▶ The problem
Each entry here needs to be given again exactly.

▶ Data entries
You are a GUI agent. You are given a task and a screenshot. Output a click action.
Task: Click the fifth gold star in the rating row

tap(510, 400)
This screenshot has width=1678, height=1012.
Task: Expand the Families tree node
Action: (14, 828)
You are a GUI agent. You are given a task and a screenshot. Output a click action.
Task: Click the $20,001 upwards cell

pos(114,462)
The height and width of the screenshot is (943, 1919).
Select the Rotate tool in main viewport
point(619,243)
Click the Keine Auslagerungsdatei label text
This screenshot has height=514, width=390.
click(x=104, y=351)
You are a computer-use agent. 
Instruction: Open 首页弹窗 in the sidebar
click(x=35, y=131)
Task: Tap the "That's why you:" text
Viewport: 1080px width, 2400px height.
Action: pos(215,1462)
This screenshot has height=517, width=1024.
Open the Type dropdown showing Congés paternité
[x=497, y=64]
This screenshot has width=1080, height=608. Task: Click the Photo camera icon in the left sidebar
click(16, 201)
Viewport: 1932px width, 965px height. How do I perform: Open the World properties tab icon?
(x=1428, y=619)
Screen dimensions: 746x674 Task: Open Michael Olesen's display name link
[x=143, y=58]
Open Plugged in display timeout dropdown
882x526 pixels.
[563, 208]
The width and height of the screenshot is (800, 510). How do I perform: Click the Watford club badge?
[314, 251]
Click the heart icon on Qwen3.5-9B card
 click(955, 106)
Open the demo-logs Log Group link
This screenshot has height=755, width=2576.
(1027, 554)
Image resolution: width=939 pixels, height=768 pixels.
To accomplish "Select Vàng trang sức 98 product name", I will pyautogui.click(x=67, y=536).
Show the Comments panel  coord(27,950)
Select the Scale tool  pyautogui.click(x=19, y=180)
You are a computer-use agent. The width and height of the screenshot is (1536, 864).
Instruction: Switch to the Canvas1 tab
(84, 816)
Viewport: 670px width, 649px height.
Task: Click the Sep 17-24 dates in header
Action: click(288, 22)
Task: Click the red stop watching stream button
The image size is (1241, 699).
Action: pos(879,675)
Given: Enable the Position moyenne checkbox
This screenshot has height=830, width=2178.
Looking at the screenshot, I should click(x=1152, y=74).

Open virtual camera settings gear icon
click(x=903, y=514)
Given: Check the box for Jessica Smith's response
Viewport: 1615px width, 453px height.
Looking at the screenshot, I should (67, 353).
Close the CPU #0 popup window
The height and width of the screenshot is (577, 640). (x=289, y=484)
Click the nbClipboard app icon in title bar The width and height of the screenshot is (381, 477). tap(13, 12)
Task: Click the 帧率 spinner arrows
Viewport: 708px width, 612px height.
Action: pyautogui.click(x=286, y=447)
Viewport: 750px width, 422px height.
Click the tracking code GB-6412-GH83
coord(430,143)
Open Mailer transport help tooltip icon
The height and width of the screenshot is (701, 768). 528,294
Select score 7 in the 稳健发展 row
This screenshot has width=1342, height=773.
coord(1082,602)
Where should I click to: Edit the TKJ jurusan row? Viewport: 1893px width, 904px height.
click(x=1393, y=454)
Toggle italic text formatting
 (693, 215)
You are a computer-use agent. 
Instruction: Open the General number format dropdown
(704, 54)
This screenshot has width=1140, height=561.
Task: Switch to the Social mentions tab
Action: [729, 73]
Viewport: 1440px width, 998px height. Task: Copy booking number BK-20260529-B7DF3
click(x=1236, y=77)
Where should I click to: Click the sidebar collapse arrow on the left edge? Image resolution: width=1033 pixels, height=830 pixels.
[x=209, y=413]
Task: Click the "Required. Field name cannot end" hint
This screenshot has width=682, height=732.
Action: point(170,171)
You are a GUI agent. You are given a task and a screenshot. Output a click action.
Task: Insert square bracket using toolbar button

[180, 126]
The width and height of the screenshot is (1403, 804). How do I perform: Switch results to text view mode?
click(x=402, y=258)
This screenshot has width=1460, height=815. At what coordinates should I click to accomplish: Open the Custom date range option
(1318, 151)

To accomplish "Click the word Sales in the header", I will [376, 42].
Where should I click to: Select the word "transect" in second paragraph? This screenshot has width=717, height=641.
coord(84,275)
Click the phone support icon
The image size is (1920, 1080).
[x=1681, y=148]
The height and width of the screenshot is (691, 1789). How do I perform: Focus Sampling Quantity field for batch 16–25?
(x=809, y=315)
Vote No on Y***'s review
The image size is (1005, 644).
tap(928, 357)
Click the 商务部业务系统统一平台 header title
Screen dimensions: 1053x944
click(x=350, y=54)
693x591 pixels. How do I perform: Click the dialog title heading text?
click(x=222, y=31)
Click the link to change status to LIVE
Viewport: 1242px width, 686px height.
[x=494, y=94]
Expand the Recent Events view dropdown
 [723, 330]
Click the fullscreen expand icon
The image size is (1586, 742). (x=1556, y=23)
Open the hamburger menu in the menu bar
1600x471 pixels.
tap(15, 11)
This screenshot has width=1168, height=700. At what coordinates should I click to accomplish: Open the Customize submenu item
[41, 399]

▶ Task result
You are a GUI agent. You are given a task and a screenshot. Output a click action.
Task: Click the fifth gold star in the rating row

tap(510, 400)
This screenshot has width=1678, height=1012.
Task: Expand the Families tree node
Action: (14, 828)
You are a GUI agent. You are given a task and a screenshot. Output a click action.
Task: Click the $20,001 upwards cell

pos(114,462)
The height and width of the screenshot is (943, 1919).
Select the Rotate tool in main viewport
point(619,243)
Click the Keine Auslagerungsdatei label text
This screenshot has height=514, width=390.
click(x=104, y=351)
You are a computer-use agent. 
Instruction: Open 首页弹窗 in the sidebar
click(x=35, y=131)
Task: Tap the "That's why you:" text
Viewport: 1080px width, 2400px height.
Action: pos(215,1462)
This screenshot has height=517, width=1024.
Open the Type dropdown showing Congés paternité
[x=497, y=64]
This screenshot has width=1080, height=608. Task: Click the Photo camera icon in the left sidebar
click(16, 201)
Viewport: 1932px width, 965px height. How do I perform: Open the World properties tab icon?
(x=1428, y=619)
Screen dimensions: 746x674 Task: Open Michael Olesen's display name link
[x=143, y=58]
Open Plugged in display timeout dropdown
882x526 pixels.
[563, 208]
The width and height of the screenshot is (800, 510). How do I perform: Click the Watford club badge?
[314, 251]
Click the heart icon on Qwen3.5-9B card
 click(955, 106)
Open the demo-logs Log Group link
This screenshot has height=755, width=2576.
(1027, 554)
Image resolution: width=939 pixels, height=768 pixels.
To accomplish "Select Vàng trang sức 98 product name", I will pyautogui.click(x=67, y=536).
Show the Comments panel  coord(27,950)
Select the Scale tool  pyautogui.click(x=19, y=180)
You are a computer-use agent. The width and height of the screenshot is (1536, 864).
Instruction: Switch to the Canvas1 tab
(84, 816)
Viewport: 670px width, 649px height.
Task: Click the Sep 17-24 dates in header
Action: click(288, 22)
Task: Click the red stop watching stream button
The image size is (1241, 699).
Action: pos(879,675)
Given: Enable the Position moyenne checkbox
This screenshot has height=830, width=2178.
Looking at the screenshot, I should click(x=1152, y=74).

Open virtual camera settings gear icon
click(x=903, y=514)
Given: Check the box for Jessica Smith's response
Viewport: 1615px width, 453px height.
Looking at the screenshot, I should (67, 353).
Close the CPU #0 popup window
The height and width of the screenshot is (577, 640). (x=289, y=484)
Click the nbClipboard app icon in title bar The width and height of the screenshot is (381, 477). tap(13, 12)
Task: Click the 帧率 spinner arrows
Viewport: 708px width, 612px height.
Action: pyautogui.click(x=286, y=447)
Viewport: 750px width, 422px height.
Click the tracking code GB-6412-GH83
coord(430,143)
Open Mailer transport help tooltip icon
The height and width of the screenshot is (701, 768). 528,294
Select score 7 in the 稳健发展 row
This screenshot has width=1342, height=773.
coord(1082,602)
Where should I click to: Edit the TKJ jurusan row? Viewport: 1893px width, 904px height.
click(x=1393, y=454)
Toggle italic text formatting
 (693, 215)
You are a computer-use agent. 
Instruction: Open the General number format dropdown
(704, 54)
This screenshot has width=1140, height=561.
Task: Switch to the Social mentions tab
Action: [729, 73]
Viewport: 1440px width, 998px height. Task: Copy booking number BK-20260529-B7DF3
click(x=1236, y=77)
Where should I click to: Click the sidebar collapse arrow on the left edge? Image resolution: width=1033 pixels, height=830 pixels.
[x=209, y=413]
Task: Click the "Required. Field name cannot end" hint
This screenshot has width=682, height=732.
Action: point(170,171)
You are a GUI agent. You are given a task and a screenshot. Output a click action.
Task: Insert square bracket using toolbar button

[180, 126]
The width and height of the screenshot is (1403, 804). How do I perform: Switch results to text view mode?
click(x=402, y=258)
This screenshot has width=1460, height=815. At what coordinates should I click to accomplish: Open the Custom date range option
(1318, 151)

To accomplish "Click the word Sales in the header", I will [376, 42].
Where should I click to: Select the word "transect" in second paragraph? This screenshot has width=717, height=641.
coord(84,275)
Click the phone support icon
The image size is (1920, 1080).
[x=1681, y=148]
The height and width of the screenshot is (691, 1789). How do I perform: Focus Sampling Quantity field for batch 16–25?
(x=809, y=315)
Vote No on Y***'s review
The image size is (1005, 644).
tap(928, 357)
Click the 商务部业务系统统一平台 header title
Screen dimensions: 1053x944
click(x=350, y=54)
693x591 pixels. How do I perform: Click the dialog title heading text?
click(x=222, y=31)
Click the link to change status to LIVE
Viewport: 1242px width, 686px height.
[x=494, y=94]
Expand the Recent Events view dropdown
 [723, 330]
Click the fullscreen expand icon
The image size is (1586, 742). (x=1556, y=23)
Open the hamburger menu in the menu bar
1600x471 pixels.
tap(15, 11)
This screenshot has width=1168, height=700. At what coordinates should I click to accomplish: Open the Customize submenu item
[41, 399]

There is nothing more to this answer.